As the new president of the Ontario Bar Association, my “Not Another Decade” initiative is about the “how”: insisting we ask how, showing people how and measuring how we have done in transforming moving motivation into markers on equality in our workplaces and in the justice sector generally. The OBA will work with the legal sector to meet a new target or key performance indicator every year for the next decade in order to meaningfully move the dial on equality for racialized and Indigenous people. We will focus on increasing the number of justice sector organizations and employers that have a feasible plan to improve equality, diversity and inclusion in their workplace. We will provide tools to build those plans and to honestly assess the likelihood that they will make a meaningful difference.

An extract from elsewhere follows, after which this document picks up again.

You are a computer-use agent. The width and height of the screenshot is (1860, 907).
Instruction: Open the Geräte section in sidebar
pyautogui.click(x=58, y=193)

We will help with all aspects of a plan, including:
• developing an honest assessment of your current climate and benchmarks; among other things, when you look at leadership do you have Black, Indigenous and people of colour in positions of leadership not specifically related to Equity, Diversity and Inclusion?

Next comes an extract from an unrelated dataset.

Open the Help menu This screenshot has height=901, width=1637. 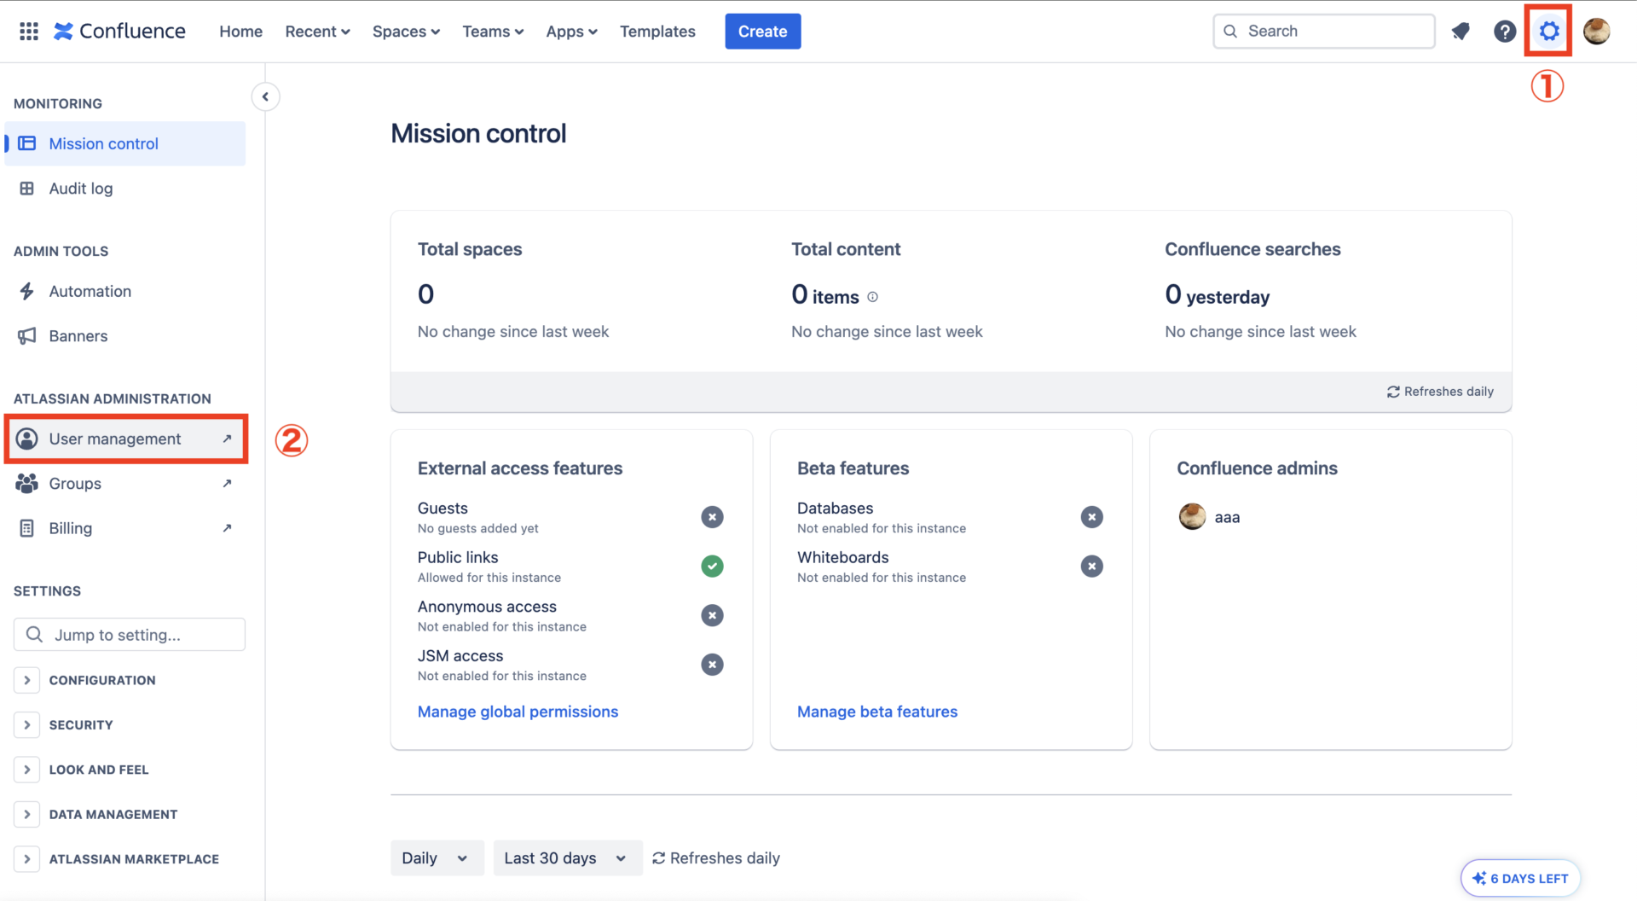click(1505, 31)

• setting goals that are ambitious but achievable and thoroughly connected with EDI objectives;
• engaging staff at all levels without jeopardizing a clear accountability structure;
• ensuring the complex and specialized work of EDI planning is objectively valued and compensated. It is especially important here that the effects of discrimination are not exacerbated by assigning extra, uncompensated EDI work to racialized and Indigenous lawyers alone;
• having honest, meaningful measurements that truly distinguish between sustainable results and lip service;
• committing to reporting results on a predictable schedule using clear performance-to-target indicators that might allow for explanation but do not allow for equivocation.

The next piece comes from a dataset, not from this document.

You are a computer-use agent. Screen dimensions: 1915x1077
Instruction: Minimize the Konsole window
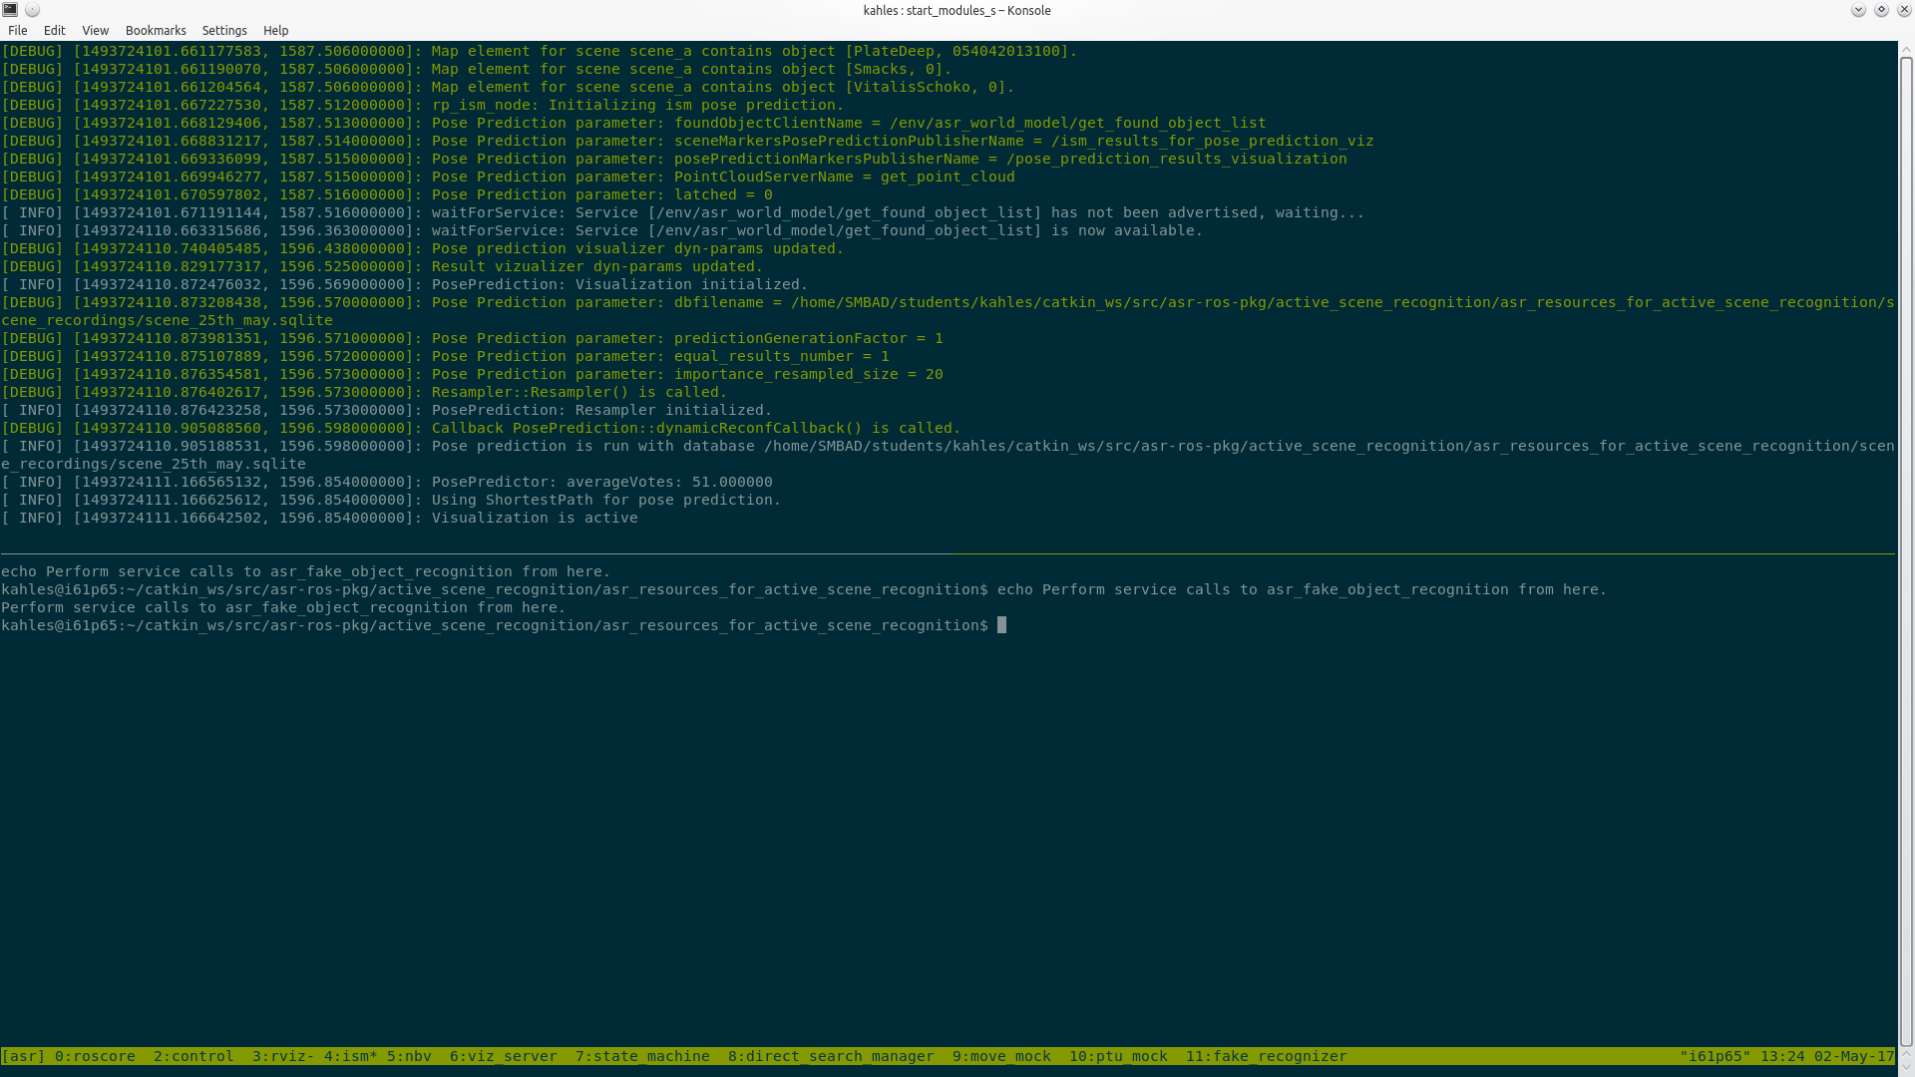pyautogui.click(x=1858, y=10)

Sometimes, when I see headlines about racial inequality and unfairness in the justice sector, I almost feel as if I have accidentally picked up a newspaper from 10 years ago. I want those headlines to look markedly different 10 years from now.
Lawyers are a powerful voice in the chorus calling for change in a justice system that must root out racism to maintain the public trust, but we are also poised to serve as a powerful example of accountability and inclusion. We must follow through on the commitments we made in the midst of a revolution or risk finding the justice sector no further ahead a decade from now and the promises we made during our summer of outrage becoming unfulfilled platitudes — all of which would be a great disservice to the people we serve.